Sinner's sense of timing is uncanny. When a meatheaded coach refers to something that "can't be taught," this is the sort of knack they have in mind. Watch him make contact with the tennis ball a few times and you'll wonder why anybody bothers to hits the ball any other way. Sinner was a downhill skiing prodigy on his native slopes of northern Italy before turning his attention to tennis at 13. Good thing he did, because like del Potro or Berdych before him, the dude appears to have been born to make ungodly sounds with a tennis racket. BSCOR will not fail you. Heed your ears.

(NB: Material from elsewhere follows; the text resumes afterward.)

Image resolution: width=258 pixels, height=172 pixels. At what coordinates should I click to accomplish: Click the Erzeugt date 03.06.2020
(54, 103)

Ever since he took a set off Stan Wawrinka at that U.S. Open, Sinner has been ascending the men's tour at an astonishing rate. In February 2018, he had no ATP ranking. By October 2019, he'd broken into the top 100. By October 2020, he was in the top 50, and would've been gotten higher if not for COVID-related rankings freezes. And after going 14-5 to start the 2021 season, including a giant-killing spree at this year's Miami Open, the Italian is now ranked No. 23. He doesn't turn 20 until August. (At No. 90, countryman Lorenzo Musetti is the only other teen ranked inside the top 100.) Reflecting on his progress in March, Sinner had this foodie analogy handy: "Compared to last year I have improved enormously, but there's so much to do. It's as if I'm trying to become a chef: Now I'm peeling carrots and potatoes. But at least I'm in the kitchen. Last year I was outside the kitchen."

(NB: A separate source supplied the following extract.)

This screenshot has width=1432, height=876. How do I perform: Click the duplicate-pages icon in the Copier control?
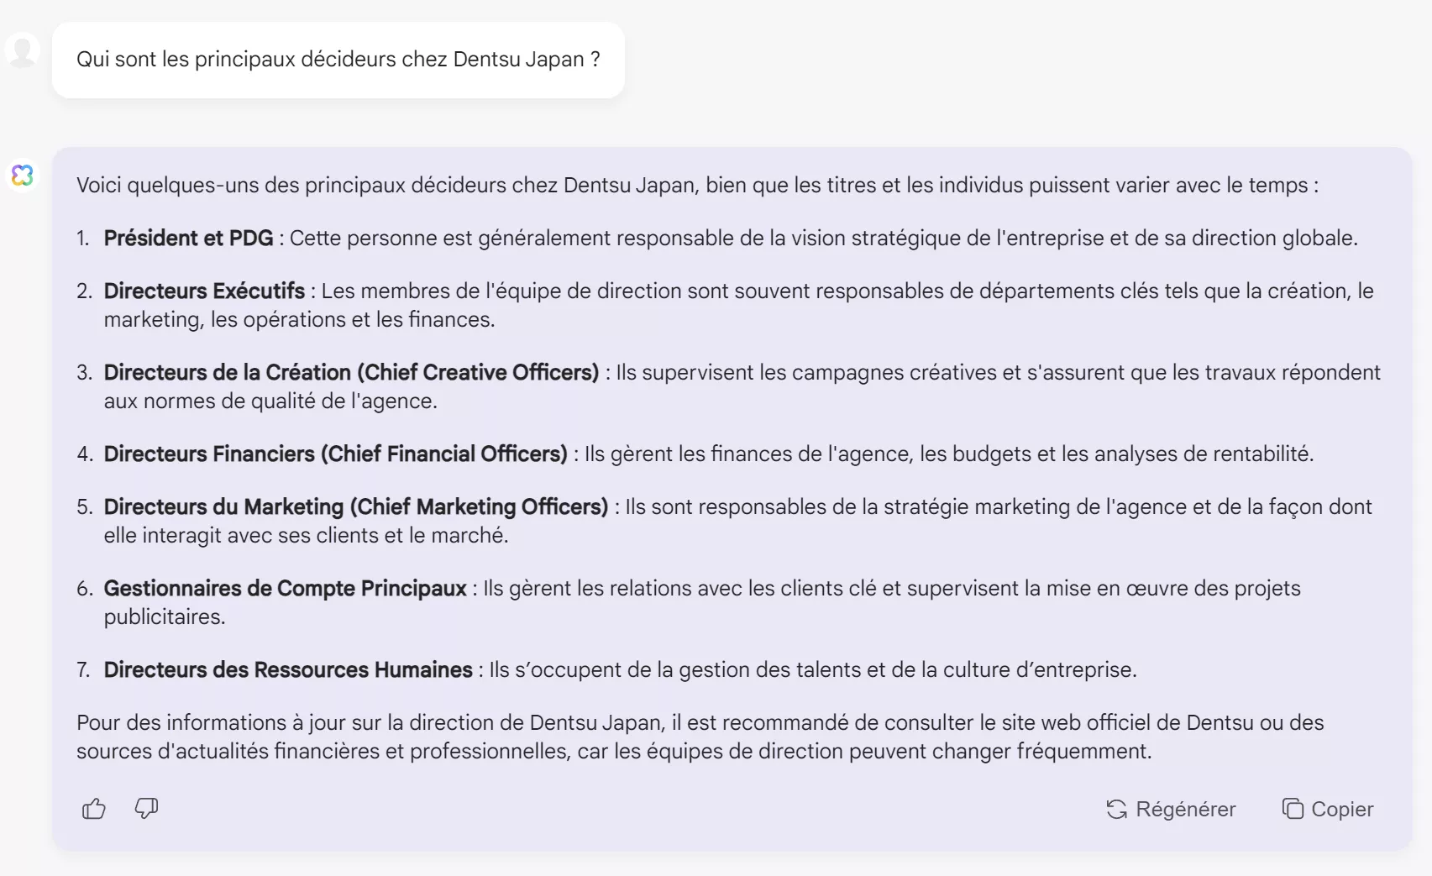tap(1291, 809)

Last week at the Miami Open he peeled some notable potatoes, including world No. 22 Karen Khachanov, who plays a heavy and physical brand of baseline tennis. Two rounds later it was world No. 44, Alexander Bublik, a random number generator with a big serve and genius net touch, the kind of opponent who can easily rattle an inexperienced player who hasn't yet learned how to grind straight through the crazy. "Are you human?" Bublik asked Sinner at the net, marveling at his opponent: "You are 15 years old, and you play like this?" In the semifinals it was world No. 12 Roberto Bautista Agut, hot off his own win over No. 2 Daniil Medvedev. The kid came back when down a set and 3-3, 0-40, and then again from 1-3 down in the third set, to close out the consummate veteran with a slew of winners. Sinner became the first teenager to play in the final of the Miami Open, which he lost to a solid Hubert Hurkacz as both players tightened up in the unfamiliar, rarefied territory of a Masters final.

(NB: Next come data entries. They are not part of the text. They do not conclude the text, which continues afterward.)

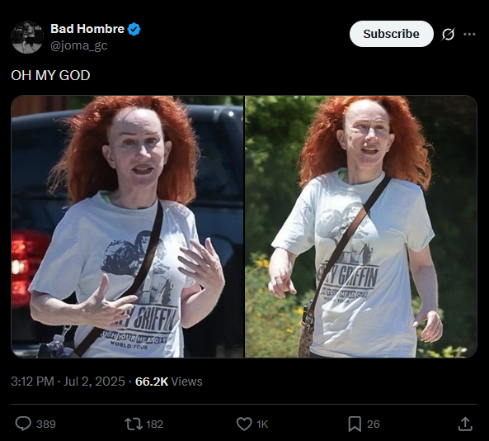Screen dimensions: 489x441
Task: Click the 389 replies count
Action: tap(46, 424)
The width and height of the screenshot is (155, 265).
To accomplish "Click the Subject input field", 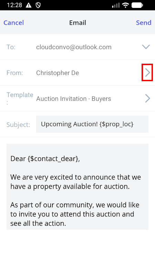I will (92, 124).
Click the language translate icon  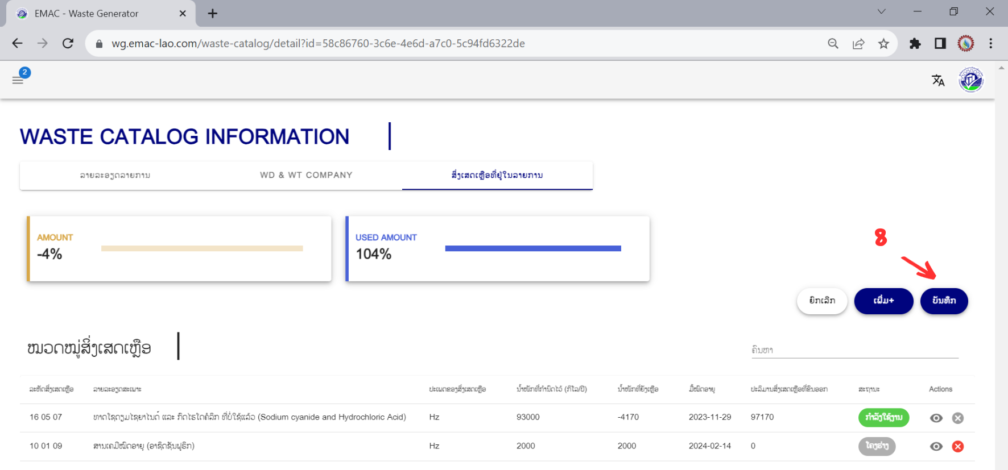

I've heard enough alarming sounds: Sinner has the stuff to become a top-five player. Anointing the Next Big Thing on a tour that's still pretty hung up on the Old Big Things is a doomed exercise, but he is as tempting a pick as they come. Those thunderous groundstrokes come fully supported: excellent lateral movement, footwork and balance that lets him produce lots of power even at a full stretch (with shades of Novak Djokovic), a steely on-court demeanor, a shocking resemblance to a red-haired Defector co-owner, and a Parmesan cheese sponsorship. If there is a weakness it is, curiously, his serve—winning just 69.8 percent of his first-serve points over the last year puts him at 65th on tour—but Sinner has a 6-foot-2 frame and time to figure it out. Given how he effortlessly he hits the balls coming at him at 75 mph, I'm willing to bet Teen Parmesan learns to hit the balls he tosses into the air himself.